* _Instructions for the task_:
What is the number of lines in these entries that include "agent"? Write that number and no other text.

=-=-=-=-=

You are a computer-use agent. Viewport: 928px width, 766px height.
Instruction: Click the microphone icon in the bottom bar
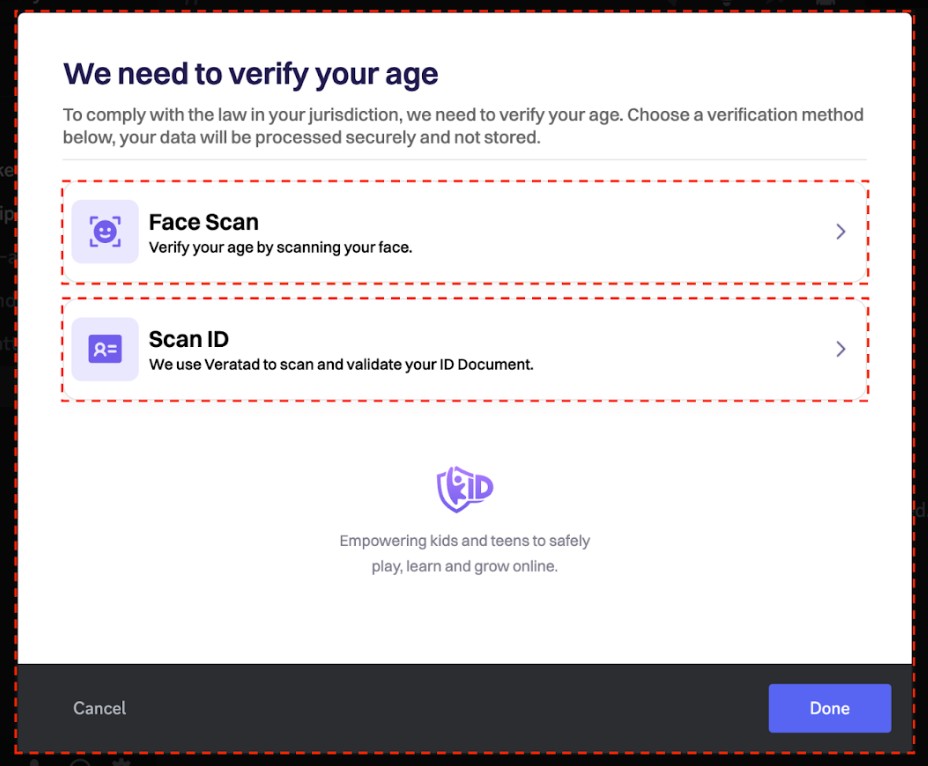pyautogui.click(x=33, y=762)
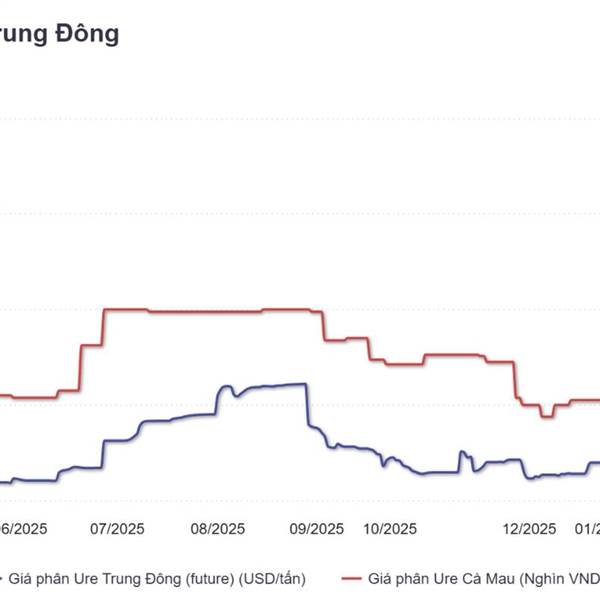Click the blue line's peak just before 09/2025
Screen dimensions: 600x600
point(300,384)
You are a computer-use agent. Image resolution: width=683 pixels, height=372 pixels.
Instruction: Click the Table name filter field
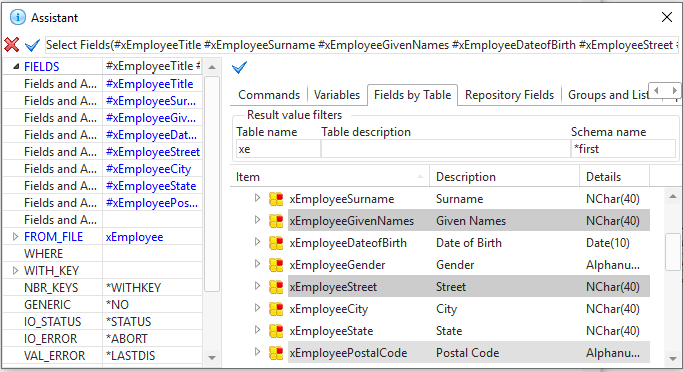[x=278, y=149]
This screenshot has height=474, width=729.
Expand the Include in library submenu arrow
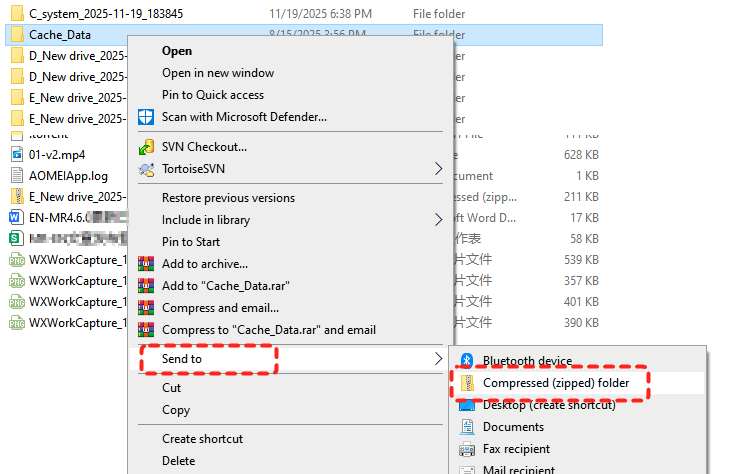pos(438,220)
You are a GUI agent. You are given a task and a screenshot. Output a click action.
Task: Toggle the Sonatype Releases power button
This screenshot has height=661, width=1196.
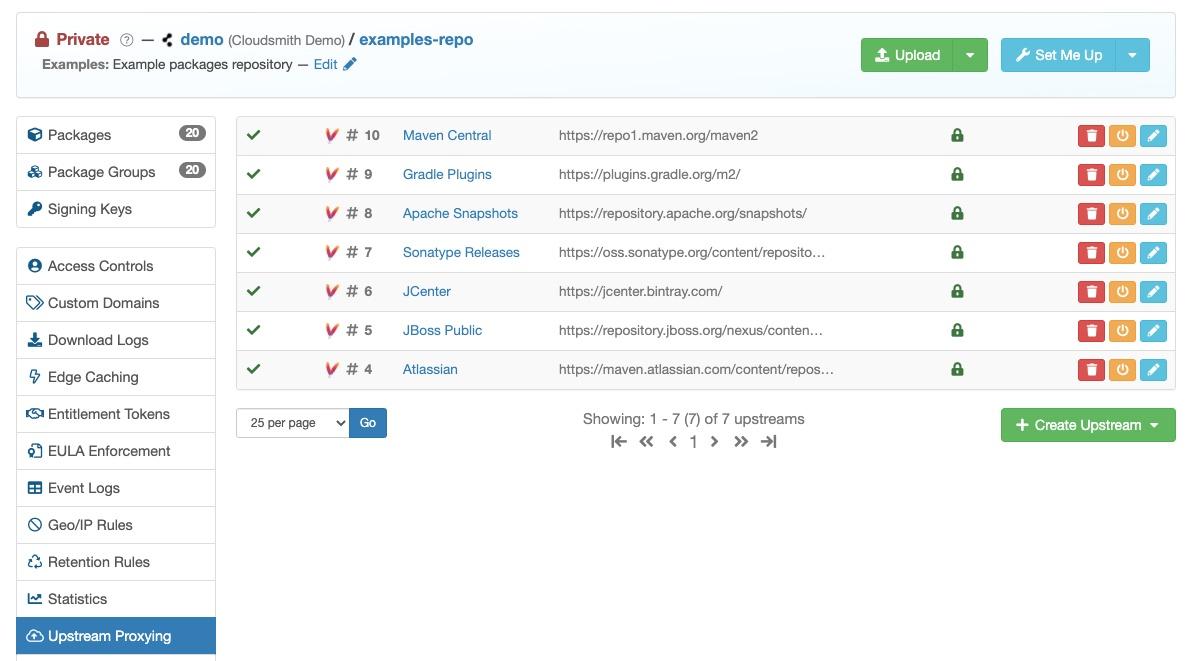coord(1122,252)
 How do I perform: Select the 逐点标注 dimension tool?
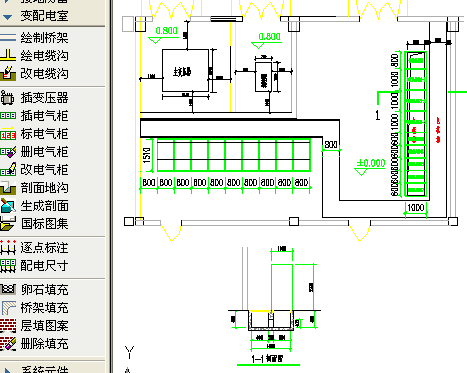click(x=44, y=248)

=-=-=-=-=

* _Answer area_:
3